Diener (2005) menyatakan bahwa aspek afektif pada kesejahteraan subjektif

terdiri dari afek positif dan afek negatif. Aspek afektif dalam penelitian ini yaitu

reaksi emosi yang dirasakan buruh selama bekerja di PT. Laksana Tekhnik Makmur

yang terdiri dari reaksi emosi positif dan negatif, termasuk di dalamnya adalah

pengalaman yang menyenangkan dan tidak menyenangkan.


C. Rumusan Masalah dan Pertanyaan Penelitian

Berdasarkan latar belakang yang telah dipaparkan, masalah utama penelitian

adalah “Bagaimana kesejahteraan subjektif buruh di PT. Laksana Tekhnik Makmur?”

dari masalah umum tersebut, ada tiga pertanyaan penelitian sebagai berikut:

1. Bagaimana kondisi kesejahteraan subjektif buruh dilihat dari penilaian aspek

kognitif terhadap pengalaman bekerja di PT. Laksana Tekhnik Makmur?

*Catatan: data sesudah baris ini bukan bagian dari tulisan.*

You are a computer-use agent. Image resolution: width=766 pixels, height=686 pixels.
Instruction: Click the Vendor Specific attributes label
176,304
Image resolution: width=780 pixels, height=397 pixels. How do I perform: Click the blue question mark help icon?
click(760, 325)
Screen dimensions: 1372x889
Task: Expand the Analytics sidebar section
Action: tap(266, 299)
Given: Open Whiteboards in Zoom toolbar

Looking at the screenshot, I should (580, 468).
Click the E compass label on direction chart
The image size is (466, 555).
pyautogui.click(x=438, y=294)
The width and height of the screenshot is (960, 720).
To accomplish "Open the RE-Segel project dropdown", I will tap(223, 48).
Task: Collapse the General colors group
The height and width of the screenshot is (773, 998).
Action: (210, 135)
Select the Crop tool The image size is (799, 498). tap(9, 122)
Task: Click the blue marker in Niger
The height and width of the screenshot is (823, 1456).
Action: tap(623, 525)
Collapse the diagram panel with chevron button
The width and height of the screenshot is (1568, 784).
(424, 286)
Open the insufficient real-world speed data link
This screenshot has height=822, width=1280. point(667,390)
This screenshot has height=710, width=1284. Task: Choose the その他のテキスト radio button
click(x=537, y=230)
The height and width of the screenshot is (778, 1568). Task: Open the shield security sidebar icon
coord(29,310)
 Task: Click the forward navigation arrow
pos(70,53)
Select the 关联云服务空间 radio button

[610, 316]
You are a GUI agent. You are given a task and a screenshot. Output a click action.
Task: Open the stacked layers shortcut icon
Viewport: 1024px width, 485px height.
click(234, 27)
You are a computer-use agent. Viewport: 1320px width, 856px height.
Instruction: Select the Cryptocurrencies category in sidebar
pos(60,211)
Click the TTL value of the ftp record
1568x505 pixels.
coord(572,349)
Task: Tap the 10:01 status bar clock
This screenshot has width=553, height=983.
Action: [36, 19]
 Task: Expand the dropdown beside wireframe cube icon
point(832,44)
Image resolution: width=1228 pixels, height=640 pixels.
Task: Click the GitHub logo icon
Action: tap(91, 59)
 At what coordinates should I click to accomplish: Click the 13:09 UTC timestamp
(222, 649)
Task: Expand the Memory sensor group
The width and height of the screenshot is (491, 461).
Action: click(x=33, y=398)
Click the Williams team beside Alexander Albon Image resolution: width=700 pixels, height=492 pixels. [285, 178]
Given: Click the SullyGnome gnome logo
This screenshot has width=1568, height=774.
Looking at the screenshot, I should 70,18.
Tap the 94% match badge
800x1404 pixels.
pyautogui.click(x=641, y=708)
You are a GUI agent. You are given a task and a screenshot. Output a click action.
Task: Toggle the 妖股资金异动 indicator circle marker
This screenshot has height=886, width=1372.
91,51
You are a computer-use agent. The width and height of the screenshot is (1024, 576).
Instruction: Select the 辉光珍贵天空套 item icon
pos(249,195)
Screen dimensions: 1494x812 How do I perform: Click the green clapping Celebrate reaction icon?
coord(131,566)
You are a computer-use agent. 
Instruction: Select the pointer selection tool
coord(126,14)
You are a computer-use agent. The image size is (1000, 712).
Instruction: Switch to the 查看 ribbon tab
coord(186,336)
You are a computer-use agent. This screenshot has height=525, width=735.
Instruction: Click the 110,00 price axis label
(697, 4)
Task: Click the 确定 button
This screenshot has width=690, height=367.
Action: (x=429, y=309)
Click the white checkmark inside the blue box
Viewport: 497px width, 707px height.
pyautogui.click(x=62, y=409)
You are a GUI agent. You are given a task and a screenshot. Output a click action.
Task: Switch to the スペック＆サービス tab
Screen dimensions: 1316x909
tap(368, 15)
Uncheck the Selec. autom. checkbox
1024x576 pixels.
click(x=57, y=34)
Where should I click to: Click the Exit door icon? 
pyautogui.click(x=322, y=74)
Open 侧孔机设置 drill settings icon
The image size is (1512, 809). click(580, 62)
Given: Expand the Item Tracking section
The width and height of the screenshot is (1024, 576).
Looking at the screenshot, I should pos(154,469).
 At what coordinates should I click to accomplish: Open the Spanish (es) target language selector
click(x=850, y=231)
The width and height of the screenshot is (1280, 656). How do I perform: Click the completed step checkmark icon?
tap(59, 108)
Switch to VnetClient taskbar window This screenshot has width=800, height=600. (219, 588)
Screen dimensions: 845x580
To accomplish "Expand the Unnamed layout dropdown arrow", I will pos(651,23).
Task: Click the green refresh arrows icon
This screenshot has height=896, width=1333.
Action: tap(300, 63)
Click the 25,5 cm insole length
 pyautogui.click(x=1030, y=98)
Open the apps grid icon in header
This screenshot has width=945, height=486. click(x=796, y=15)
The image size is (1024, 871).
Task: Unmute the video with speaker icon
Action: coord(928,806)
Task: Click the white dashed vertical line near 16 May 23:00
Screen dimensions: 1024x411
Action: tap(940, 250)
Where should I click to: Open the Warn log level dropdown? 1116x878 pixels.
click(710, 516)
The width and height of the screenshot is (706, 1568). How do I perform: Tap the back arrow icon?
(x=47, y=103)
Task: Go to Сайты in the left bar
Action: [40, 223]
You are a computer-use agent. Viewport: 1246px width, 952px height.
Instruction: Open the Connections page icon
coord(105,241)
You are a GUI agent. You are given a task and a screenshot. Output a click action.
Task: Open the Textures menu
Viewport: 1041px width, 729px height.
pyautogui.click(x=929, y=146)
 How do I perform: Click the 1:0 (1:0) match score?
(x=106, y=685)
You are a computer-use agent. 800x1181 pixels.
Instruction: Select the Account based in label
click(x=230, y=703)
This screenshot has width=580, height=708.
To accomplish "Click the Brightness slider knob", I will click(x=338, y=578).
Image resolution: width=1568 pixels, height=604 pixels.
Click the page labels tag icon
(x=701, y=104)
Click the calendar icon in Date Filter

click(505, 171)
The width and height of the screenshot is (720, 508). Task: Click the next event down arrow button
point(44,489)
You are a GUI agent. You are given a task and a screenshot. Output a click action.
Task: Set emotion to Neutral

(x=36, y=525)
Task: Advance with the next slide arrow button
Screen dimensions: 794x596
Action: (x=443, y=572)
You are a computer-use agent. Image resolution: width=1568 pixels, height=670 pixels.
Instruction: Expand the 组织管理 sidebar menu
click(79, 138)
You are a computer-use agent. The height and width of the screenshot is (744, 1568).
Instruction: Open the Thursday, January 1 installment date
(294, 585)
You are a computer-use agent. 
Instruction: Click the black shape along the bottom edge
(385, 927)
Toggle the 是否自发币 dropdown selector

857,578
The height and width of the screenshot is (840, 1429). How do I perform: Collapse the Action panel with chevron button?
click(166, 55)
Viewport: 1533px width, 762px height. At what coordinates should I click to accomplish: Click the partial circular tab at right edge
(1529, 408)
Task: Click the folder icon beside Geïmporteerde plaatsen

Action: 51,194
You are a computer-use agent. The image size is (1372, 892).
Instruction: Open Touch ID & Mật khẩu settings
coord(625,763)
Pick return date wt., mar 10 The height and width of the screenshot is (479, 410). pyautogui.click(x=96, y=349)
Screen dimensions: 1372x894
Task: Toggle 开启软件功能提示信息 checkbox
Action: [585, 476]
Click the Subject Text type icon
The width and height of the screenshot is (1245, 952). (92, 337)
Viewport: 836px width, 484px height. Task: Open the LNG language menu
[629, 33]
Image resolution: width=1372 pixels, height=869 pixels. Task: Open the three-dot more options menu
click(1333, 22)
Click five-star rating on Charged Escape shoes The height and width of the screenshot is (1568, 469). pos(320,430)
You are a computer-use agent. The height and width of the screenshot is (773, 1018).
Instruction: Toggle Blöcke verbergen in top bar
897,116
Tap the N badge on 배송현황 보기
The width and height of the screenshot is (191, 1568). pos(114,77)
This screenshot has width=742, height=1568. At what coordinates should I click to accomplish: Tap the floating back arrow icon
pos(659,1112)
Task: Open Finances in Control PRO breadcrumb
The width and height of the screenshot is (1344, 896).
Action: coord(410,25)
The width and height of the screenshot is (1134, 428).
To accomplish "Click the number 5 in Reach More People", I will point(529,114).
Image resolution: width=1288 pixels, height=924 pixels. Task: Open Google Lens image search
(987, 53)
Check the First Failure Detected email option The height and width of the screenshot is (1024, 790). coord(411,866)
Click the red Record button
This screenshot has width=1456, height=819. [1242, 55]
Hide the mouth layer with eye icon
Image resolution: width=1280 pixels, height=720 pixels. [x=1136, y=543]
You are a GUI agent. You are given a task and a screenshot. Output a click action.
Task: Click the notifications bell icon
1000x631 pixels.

2. Bagaimana kondisi kesejahteraan subjektif buruh dilihat dari penilaian aspek

afektif terhadap pengalaman bekerja di PT. Laksana Tekhnik Makmur?

3. Apa saja faktor-faktor yang memengaruhi kesejahteraan subjektif buruh di PT.

Laksana Tekhnik Makmur?

D. Tujuan Penelitian

Adapun tujuan umum dalam penelitian ini adalah mendeskripsikan fakta

empirik mengenai kesejahteraan subjektif buruh yang bekerja di PT. Laksana

Tekhnik Makmur. Tujuan khusus penelitian ini yaitu mendeskripsikan fakta empirik

mengenai:

1. kondisi kesejahteraan buruh berdasarkan penilaian aspek kognitif.

2. kondisi kesejahteraan buruh berdasarkan penilaian aspek afektif.

3. faktor-faktor yang memengaruhi kesejahteraan subjektif buruh.


E. Manfaat Penelitian

Penelitian ini memiliki manfaat baik secara teoretis maupun praktis. Manfaat

secara teoretis yang didapatkan dari penelitian ini adalah sebagai berikut:

1. memperluas bidang kajian mengenai buruh yang difokuskan pada kesejahteraan

untuk mengembangkan wawasan di bidang psikologi industri.

2. bagi peneliti selanjutnya hasil penelitian ini dapat dijadikan acuan untuk

mengembangkan penelitian tentang kesejahteraan subjektif. Lebih baik lagi

peneliti selanjutnya dapat menyusun program pengembangan menuju sumber

daya manusia yang sejahtera.

Adapun manfaat praktis dari penelitian bagi perusahaan yaitu data dalam

penelitian ini dapat digunakan sebagai bahan acuan untuk lebih memperhatikan

kebutuhan buruh di lingkungan pabrik dan kesejahteraan buruh terutama untuk

menyusun kebijakan kerja seperti upah, jam kerja, dan jaminan sosial serta dapat

memberikan pemeliharaan dan pengembangan sumber daya manusia secara adil.